╭──
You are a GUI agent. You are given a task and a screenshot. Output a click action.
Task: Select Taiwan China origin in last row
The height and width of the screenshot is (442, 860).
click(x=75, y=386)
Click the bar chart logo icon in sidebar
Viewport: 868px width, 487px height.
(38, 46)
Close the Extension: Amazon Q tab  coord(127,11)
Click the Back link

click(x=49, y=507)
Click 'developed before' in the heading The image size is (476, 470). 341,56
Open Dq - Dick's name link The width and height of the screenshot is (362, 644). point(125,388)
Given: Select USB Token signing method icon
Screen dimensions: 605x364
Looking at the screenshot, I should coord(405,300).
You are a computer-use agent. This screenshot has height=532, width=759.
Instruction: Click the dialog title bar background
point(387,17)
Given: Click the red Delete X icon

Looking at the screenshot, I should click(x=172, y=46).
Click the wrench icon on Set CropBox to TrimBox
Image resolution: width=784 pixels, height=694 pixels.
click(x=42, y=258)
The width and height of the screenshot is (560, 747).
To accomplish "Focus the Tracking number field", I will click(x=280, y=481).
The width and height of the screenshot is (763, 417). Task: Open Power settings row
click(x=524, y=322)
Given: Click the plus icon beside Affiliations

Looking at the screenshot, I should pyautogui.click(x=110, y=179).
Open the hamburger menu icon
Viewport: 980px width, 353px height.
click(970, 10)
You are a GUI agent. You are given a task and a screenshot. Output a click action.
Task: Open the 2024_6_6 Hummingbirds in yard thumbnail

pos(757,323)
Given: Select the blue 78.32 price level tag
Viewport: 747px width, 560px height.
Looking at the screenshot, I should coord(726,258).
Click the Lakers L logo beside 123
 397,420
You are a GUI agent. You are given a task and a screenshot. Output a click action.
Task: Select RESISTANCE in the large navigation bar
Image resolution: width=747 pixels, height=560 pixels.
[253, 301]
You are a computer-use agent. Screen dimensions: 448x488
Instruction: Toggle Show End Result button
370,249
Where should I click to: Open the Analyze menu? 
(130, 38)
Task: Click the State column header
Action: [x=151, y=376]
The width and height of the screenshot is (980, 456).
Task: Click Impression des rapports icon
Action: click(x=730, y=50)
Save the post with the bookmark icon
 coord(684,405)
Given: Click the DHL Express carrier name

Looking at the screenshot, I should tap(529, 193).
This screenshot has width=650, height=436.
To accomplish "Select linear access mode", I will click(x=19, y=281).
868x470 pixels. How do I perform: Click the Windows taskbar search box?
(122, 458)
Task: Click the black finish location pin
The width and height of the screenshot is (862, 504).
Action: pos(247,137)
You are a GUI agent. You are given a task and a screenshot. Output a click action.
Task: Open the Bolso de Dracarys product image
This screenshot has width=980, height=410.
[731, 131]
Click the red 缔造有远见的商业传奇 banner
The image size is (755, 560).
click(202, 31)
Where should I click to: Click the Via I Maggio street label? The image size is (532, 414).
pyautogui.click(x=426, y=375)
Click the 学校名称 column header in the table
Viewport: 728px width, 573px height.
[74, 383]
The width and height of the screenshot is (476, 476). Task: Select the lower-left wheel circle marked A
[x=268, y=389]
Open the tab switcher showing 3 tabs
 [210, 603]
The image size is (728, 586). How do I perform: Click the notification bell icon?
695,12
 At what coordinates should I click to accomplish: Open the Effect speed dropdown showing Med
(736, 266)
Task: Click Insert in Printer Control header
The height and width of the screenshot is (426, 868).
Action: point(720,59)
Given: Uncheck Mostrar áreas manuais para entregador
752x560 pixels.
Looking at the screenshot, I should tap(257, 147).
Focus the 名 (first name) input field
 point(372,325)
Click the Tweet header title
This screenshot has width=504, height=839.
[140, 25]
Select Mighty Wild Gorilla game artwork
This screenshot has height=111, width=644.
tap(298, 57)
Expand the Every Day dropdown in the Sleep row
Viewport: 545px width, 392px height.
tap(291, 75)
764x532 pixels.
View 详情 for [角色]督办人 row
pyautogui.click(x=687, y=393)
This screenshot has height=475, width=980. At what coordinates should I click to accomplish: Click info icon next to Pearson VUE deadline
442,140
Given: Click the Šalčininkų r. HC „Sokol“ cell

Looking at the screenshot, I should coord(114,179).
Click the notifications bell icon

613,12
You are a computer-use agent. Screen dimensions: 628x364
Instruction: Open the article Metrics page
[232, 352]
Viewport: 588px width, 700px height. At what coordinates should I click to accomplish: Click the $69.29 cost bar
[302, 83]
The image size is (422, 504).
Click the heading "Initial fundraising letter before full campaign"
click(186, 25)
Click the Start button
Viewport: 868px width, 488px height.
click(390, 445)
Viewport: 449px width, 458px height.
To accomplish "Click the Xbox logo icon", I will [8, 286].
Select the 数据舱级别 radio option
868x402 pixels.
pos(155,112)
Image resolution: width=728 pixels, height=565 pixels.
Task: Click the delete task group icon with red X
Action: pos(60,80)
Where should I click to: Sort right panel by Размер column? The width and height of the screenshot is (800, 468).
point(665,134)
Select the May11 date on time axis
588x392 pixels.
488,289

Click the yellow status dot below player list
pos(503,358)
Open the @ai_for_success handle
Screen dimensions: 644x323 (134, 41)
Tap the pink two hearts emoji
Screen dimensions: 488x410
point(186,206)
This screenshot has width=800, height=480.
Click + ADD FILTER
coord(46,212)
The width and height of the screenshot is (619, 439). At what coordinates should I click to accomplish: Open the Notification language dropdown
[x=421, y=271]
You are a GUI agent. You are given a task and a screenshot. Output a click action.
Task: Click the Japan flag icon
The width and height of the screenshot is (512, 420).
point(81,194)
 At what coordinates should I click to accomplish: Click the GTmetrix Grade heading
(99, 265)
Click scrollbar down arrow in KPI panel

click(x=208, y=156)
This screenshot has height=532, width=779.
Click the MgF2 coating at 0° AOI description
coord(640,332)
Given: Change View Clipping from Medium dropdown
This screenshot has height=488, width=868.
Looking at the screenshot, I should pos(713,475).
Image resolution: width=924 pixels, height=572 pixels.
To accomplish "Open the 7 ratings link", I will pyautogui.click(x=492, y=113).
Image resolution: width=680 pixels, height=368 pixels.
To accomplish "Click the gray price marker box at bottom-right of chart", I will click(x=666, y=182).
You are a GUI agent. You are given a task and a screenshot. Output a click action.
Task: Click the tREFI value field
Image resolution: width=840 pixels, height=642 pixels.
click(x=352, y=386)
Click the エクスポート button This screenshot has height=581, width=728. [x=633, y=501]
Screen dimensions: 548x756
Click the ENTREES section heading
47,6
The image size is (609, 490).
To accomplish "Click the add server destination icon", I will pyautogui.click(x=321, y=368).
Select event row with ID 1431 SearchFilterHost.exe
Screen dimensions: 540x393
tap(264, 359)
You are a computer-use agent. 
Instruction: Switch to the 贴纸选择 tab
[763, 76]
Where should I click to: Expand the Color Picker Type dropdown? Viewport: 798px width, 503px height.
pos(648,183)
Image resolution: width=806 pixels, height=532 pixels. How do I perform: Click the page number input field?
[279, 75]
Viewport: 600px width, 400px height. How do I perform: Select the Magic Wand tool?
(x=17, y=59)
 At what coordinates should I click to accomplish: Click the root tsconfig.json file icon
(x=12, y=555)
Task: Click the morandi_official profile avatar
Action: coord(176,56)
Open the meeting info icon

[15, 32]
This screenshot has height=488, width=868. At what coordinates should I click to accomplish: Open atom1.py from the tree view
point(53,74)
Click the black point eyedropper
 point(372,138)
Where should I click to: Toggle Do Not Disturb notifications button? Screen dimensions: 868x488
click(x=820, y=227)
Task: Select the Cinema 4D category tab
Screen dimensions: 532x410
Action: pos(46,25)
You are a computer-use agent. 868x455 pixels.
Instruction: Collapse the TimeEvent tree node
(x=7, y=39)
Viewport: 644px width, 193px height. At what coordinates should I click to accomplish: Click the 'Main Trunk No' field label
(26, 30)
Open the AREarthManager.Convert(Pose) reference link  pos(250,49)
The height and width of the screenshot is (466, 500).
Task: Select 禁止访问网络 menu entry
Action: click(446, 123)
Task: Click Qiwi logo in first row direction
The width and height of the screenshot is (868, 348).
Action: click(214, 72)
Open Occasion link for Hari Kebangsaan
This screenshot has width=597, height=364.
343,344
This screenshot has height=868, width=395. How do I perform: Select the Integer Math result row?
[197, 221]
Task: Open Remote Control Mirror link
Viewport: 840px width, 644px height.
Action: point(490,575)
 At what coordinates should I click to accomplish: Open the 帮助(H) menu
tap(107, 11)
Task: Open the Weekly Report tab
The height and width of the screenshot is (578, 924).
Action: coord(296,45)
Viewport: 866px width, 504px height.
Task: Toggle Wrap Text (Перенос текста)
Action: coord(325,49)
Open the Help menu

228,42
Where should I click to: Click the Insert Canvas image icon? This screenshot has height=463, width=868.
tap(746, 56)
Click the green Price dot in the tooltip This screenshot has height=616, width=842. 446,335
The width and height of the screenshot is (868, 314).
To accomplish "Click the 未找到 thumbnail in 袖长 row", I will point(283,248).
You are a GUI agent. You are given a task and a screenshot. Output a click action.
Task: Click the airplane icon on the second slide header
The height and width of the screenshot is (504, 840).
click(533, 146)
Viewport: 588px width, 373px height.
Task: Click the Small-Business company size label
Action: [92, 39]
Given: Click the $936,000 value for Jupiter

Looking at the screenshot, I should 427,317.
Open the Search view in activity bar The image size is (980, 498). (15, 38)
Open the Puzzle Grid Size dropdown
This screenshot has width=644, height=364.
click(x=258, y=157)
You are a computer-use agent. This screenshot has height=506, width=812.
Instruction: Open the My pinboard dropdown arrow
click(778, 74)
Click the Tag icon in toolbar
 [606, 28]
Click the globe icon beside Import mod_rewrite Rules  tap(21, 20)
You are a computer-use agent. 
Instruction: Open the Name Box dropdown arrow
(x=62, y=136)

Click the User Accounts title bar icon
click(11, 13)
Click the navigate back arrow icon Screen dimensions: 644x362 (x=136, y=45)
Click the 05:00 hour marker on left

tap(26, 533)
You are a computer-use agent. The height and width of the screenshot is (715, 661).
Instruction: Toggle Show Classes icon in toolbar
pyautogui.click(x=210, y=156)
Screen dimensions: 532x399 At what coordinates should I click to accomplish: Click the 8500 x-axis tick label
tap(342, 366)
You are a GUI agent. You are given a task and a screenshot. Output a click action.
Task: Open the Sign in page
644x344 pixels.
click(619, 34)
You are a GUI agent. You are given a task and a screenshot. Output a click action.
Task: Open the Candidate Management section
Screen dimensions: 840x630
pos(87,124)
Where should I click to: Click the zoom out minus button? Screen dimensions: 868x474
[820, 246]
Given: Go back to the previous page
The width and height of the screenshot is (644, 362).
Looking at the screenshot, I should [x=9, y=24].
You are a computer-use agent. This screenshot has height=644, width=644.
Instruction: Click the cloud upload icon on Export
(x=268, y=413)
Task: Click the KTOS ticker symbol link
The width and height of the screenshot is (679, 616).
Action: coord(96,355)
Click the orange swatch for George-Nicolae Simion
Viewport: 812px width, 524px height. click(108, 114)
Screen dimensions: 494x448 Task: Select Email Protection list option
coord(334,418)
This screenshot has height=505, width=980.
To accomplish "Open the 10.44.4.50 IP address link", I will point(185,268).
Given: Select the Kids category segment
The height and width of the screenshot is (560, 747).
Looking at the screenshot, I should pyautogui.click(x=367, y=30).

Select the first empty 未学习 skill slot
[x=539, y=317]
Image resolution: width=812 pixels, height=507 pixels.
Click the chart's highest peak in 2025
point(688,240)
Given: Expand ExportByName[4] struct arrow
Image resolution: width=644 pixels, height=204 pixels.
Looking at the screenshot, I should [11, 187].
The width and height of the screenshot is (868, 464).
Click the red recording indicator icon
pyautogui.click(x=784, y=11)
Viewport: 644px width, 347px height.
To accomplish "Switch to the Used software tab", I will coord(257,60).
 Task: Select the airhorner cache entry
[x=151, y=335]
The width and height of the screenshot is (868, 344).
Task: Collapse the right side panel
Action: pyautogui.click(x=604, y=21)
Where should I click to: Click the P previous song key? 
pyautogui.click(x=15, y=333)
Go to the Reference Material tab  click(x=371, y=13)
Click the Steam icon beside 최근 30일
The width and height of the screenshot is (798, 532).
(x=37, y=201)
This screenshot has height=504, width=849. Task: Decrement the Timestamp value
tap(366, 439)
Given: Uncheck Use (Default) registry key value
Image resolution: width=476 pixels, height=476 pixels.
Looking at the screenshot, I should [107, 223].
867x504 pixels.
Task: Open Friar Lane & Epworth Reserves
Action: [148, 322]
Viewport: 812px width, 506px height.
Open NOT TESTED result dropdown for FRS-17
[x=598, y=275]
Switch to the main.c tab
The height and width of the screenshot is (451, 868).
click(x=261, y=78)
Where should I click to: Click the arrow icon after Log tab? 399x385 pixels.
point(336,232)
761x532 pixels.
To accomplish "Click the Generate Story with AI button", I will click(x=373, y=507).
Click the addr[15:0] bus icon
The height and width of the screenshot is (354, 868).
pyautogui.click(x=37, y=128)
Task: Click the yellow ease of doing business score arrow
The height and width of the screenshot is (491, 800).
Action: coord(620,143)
╰──
> THE PROBLEM: The lines above starting at the one that contains "Task: Click the tREFI value field" and ending at the one that contains "The image size is (609, 490)." must be transcribed exactly, and no other lines may appear.

> ANSWER BELOW:
Task: Click the tREFI value field
Image resolution: width=840 pixels, height=642 pixels.
click(x=352, y=386)
Click the エクスポート button This screenshot has height=581, width=728. [x=633, y=501]
Screen dimensions: 548x756
Click the ENTREES section heading
47,6
The image size is (609, 490).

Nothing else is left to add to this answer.